Task statement
What you return must match the records exactly.

Source records
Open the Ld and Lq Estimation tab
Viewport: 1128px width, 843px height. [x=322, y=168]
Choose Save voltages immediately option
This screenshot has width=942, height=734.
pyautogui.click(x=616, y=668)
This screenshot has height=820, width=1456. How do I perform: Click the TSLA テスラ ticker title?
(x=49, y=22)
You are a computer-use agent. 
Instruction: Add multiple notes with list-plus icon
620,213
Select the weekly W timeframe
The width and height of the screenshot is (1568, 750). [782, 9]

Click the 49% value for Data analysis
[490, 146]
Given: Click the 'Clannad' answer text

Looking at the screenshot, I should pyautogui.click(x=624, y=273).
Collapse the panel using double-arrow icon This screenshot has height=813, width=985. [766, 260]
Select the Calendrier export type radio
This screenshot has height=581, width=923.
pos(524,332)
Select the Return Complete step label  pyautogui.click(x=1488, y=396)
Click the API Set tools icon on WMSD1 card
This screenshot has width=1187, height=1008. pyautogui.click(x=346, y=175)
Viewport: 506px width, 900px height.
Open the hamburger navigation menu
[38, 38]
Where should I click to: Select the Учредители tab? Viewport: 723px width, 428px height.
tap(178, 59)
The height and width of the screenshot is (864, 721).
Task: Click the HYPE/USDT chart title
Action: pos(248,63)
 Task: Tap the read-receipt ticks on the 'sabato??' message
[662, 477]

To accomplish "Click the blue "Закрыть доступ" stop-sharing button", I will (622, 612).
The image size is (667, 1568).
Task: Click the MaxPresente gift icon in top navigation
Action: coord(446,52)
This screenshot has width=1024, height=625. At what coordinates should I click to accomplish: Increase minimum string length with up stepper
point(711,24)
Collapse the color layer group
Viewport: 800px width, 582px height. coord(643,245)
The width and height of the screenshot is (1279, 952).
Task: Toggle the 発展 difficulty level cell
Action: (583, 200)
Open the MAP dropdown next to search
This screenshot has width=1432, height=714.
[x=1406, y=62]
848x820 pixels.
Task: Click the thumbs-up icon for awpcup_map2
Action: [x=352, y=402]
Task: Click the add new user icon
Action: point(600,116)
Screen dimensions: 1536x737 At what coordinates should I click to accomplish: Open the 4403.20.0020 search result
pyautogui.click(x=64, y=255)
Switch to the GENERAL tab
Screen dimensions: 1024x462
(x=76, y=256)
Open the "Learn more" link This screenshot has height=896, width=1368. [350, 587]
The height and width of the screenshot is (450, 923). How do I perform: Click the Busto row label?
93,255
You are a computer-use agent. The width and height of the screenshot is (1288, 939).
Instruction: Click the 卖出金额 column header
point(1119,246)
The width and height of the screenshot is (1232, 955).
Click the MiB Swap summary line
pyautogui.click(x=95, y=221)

The answer
Open the Ld and Lq Estimation tab
Viewport: 1128px width, 843px height. [x=322, y=168]
Choose Save voltages immediately option
This screenshot has width=942, height=734.
pyautogui.click(x=616, y=668)
This screenshot has height=820, width=1456. How do I perform: Click the TSLA テスラ ticker title?
(x=49, y=22)
You are a computer-use agent. 
Instruction: Add multiple notes with list-plus icon
620,213
Select the weekly W timeframe
The width and height of the screenshot is (1568, 750). [782, 9]

Click the 49% value for Data analysis
[490, 146]
Given: Click the 'Clannad' answer text

Looking at the screenshot, I should pyautogui.click(x=624, y=273).
Collapse the panel using double-arrow icon This screenshot has height=813, width=985. [766, 260]
Select the Calendrier export type radio
This screenshot has height=581, width=923.
pos(524,332)
Select the Return Complete step label  pyautogui.click(x=1488, y=396)
Click the API Set tools icon on WMSD1 card
This screenshot has width=1187, height=1008. pyautogui.click(x=346, y=175)
Viewport: 506px width, 900px height.
Open the hamburger navigation menu
[38, 38]
Where should I click to: Select the Учредители tab? Viewport: 723px width, 428px height.
tap(178, 59)
The height and width of the screenshot is (864, 721).
Task: Click the HYPE/USDT chart title
Action: pos(248,63)
 Task: Tap the read-receipt ticks on the 'sabato??' message
[662, 477]

To accomplish "Click the blue "Закрыть доступ" stop-sharing button", I will (622, 612).
The image size is (667, 1568).
Task: Click the MaxPresente gift icon in top navigation
Action: coord(446,52)
This screenshot has width=1024, height=625. At what coordinates should I click to accomplish: Increase minimum string length with up stepper
point(711,24)
Collapse the color layer group
Viewport: 800px width, 582px height. coord(643,245)
The width and height of the screenshot is (1279, 952).
Task: Toggle the 発展 difficulty level cell
Action: (583, 200)
Open the MAP dropdown next to search
This screenshot has width=1432, height=714.
[x=1406, y=62]
848x820 pixels.
Task: Click the thumbs-up icon for awpcup_map2
Action: [x=352, y=402]
Task: Click the add new user icon
Action: point(600,116)
Screen dimensions: 1536x737 At what coordinates should I click to accomplish: Open the 4403.20.0020 search result
pyautogui.click(x=64, y=255)
Switch to the GENERAL tab
Screen dimensions: 1024x462
(x=76, y=256)
Open the "Learn more" link This screenshot has height=896, width=1368. [350, 587]
The height and width of the screenshot is (450, 923). How do I perform: Click the Busto row label?
93,255
You are a computer-use agent. The width and height of the screenshot is (1288, 939).
Instruction: Click the 卖出金额 column header
point(1119,246)
The width and height of the screenshot is (1232, 955).
Click the MiB Swap summary line
pyautogui.click(x=95, y=221)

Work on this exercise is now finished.